↓↓↓

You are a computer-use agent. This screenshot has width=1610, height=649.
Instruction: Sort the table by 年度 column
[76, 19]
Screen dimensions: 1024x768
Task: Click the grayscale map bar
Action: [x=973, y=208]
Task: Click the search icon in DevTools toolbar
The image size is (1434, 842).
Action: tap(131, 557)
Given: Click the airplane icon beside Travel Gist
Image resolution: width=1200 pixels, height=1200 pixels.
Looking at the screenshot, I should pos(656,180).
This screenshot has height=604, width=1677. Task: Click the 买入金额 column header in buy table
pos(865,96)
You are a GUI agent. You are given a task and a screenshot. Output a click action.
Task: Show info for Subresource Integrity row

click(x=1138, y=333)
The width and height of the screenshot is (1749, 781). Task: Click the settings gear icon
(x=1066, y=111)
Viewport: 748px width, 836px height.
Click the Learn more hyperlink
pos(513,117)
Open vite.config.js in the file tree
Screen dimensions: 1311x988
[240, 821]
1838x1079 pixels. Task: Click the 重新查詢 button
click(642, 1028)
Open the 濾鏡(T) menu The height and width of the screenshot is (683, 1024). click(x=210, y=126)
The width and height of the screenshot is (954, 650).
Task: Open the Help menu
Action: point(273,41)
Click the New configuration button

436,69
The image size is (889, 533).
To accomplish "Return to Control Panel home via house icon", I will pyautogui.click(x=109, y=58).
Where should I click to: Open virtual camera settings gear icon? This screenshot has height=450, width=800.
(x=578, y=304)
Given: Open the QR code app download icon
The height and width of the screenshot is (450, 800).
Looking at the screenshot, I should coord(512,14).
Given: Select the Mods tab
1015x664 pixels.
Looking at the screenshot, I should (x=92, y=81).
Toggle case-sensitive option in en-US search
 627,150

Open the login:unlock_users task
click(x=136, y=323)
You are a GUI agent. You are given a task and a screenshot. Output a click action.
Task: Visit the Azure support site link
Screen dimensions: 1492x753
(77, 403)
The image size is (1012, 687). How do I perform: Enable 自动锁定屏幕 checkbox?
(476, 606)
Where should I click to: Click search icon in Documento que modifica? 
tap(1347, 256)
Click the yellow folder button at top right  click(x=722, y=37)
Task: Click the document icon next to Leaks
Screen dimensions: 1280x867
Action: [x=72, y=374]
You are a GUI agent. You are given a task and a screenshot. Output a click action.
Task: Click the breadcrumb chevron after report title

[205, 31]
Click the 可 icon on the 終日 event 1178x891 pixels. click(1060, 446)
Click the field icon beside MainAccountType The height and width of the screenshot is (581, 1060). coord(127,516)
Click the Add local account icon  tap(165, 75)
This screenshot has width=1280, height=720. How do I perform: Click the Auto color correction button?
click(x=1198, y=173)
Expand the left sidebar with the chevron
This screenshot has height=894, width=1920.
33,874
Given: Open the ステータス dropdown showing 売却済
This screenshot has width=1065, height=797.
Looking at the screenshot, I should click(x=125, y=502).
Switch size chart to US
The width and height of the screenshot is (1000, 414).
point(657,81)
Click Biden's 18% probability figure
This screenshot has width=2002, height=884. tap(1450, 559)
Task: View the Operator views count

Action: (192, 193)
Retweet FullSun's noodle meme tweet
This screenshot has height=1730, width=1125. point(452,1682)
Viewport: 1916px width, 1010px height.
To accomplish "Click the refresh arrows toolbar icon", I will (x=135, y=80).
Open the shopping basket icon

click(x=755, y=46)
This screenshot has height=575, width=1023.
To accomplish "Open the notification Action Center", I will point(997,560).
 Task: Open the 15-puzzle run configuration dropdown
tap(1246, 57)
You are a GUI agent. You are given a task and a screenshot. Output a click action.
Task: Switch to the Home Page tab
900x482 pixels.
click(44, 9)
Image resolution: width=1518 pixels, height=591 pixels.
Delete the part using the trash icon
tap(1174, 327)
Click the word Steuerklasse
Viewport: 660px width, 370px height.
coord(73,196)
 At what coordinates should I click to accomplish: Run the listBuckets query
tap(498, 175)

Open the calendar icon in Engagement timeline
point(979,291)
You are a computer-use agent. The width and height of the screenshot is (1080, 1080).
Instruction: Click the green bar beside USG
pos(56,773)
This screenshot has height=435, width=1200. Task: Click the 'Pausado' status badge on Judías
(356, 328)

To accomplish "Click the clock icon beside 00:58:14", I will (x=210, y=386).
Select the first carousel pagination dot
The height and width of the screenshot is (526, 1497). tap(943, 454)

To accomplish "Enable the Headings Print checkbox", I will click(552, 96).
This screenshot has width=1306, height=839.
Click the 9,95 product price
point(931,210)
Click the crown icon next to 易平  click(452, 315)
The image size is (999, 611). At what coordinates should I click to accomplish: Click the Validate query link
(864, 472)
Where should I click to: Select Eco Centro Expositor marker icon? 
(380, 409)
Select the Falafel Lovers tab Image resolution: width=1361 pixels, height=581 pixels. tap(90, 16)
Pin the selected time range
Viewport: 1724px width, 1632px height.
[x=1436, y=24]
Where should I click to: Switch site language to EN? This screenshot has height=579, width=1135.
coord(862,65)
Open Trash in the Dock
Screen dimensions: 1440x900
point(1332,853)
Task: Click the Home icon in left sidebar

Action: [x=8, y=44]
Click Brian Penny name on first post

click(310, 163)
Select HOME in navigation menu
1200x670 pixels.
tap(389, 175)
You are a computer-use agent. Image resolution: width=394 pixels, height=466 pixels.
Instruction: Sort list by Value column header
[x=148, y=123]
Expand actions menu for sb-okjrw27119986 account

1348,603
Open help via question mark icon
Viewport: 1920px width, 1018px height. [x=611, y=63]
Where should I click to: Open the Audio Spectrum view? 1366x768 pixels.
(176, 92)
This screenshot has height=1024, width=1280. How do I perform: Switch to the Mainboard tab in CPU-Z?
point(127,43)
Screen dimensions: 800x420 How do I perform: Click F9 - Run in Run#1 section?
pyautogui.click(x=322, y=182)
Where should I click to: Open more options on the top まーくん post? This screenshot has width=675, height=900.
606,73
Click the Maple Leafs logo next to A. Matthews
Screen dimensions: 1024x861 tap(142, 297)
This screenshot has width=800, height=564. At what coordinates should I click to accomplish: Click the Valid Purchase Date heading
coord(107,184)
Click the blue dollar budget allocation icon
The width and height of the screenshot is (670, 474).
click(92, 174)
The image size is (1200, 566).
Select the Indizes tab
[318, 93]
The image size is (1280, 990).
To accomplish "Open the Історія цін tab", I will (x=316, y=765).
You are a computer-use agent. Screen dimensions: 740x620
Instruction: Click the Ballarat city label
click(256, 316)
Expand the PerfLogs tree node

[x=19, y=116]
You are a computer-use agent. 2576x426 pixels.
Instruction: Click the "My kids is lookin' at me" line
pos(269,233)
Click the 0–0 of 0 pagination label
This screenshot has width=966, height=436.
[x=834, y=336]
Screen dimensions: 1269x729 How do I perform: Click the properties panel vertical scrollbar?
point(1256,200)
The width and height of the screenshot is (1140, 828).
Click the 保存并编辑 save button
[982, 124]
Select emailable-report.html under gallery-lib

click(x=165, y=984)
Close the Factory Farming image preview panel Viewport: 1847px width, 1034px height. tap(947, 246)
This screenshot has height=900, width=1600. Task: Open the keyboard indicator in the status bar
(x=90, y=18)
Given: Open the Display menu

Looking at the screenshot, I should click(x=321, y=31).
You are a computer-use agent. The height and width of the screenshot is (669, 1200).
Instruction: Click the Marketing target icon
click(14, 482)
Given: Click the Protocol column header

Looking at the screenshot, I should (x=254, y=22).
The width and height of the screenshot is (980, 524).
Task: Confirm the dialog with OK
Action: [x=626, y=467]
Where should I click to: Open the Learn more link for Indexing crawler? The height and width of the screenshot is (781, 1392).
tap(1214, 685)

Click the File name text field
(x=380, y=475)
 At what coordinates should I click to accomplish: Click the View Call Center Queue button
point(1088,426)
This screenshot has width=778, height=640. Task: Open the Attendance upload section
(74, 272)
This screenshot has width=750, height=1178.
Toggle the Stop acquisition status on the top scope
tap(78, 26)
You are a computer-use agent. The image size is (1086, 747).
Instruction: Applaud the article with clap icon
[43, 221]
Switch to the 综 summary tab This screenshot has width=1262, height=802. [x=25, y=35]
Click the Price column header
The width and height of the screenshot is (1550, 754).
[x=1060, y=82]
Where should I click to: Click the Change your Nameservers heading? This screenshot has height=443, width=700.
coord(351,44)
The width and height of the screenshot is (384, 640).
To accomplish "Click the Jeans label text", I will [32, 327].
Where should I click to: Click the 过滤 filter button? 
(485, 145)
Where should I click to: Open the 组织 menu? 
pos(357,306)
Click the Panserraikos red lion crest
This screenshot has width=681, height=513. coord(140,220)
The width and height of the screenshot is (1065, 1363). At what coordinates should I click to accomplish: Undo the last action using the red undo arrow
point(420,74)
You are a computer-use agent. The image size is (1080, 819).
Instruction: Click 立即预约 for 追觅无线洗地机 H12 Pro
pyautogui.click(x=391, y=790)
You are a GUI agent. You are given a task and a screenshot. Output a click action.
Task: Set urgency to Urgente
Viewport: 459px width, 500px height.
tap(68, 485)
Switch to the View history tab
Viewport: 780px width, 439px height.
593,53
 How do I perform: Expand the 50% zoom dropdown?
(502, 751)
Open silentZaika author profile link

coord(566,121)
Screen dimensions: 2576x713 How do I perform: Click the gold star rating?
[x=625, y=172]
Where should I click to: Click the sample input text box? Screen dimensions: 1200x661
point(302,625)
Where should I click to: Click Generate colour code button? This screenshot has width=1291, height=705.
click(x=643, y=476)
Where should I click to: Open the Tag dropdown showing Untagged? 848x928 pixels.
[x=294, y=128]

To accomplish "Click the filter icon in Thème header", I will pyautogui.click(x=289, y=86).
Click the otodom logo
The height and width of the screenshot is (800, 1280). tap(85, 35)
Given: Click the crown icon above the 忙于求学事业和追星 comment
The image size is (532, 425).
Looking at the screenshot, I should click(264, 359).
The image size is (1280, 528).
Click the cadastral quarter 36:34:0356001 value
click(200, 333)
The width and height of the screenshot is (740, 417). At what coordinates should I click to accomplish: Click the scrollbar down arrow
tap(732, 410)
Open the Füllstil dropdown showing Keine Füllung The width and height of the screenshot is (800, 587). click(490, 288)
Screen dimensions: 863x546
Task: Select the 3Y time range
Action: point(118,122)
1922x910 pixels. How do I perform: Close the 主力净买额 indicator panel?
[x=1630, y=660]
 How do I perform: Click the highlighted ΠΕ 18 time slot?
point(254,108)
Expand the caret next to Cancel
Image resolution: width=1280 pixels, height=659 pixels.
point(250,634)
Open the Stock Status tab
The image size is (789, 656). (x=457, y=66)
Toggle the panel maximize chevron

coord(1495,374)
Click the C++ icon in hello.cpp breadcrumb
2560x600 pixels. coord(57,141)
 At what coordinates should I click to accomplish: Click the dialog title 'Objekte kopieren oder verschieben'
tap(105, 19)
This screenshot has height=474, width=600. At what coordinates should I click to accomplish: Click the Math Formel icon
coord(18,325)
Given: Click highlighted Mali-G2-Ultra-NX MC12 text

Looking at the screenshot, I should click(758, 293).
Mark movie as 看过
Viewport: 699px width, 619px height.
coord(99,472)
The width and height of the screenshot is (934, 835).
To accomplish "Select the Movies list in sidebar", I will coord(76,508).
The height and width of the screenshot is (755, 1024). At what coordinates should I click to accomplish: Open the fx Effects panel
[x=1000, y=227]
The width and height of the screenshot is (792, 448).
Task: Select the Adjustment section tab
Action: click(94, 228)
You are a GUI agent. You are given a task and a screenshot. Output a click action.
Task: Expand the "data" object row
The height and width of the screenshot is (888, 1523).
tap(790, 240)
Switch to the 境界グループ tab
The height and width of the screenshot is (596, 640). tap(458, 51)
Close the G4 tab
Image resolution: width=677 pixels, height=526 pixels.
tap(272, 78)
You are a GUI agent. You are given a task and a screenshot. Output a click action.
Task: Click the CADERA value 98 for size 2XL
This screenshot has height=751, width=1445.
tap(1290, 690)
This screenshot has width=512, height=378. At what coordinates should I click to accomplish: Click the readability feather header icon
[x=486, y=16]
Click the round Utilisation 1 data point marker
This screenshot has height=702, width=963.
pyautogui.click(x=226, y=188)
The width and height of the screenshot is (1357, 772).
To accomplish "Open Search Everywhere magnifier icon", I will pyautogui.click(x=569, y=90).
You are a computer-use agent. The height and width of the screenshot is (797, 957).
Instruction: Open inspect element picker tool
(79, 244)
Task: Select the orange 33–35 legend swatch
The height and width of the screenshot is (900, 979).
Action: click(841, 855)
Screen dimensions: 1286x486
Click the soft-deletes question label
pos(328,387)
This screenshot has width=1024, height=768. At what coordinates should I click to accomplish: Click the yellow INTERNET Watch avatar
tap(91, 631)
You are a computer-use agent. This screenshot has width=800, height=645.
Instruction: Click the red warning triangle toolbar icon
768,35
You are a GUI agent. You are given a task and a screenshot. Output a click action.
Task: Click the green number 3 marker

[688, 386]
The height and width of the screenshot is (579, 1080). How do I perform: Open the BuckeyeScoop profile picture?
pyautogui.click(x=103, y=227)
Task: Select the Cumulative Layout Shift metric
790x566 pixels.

↑↑↑

PROBLEM TO SOLVE » Pull every line containing "crown" from the data.

ANSWER SECTION »
Click the crown icon next to 易平  click(452, 315)
Given: Click the crown icon above the 忙于求学事业和追星 comment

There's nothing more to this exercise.